* [Activity]
All the data below should be printed again without a single difference.

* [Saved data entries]
________

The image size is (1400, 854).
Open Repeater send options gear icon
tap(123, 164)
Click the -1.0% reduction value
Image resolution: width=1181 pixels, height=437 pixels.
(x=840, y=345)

________

* [Worked solution]
The image size is (1400, 854).
Open Repeater send options gear icon
tap(123, 164)
Click the -1.0% reduction value
Image resolution: width=1181 pixels, height=437 pixels.
(x=840, y=345)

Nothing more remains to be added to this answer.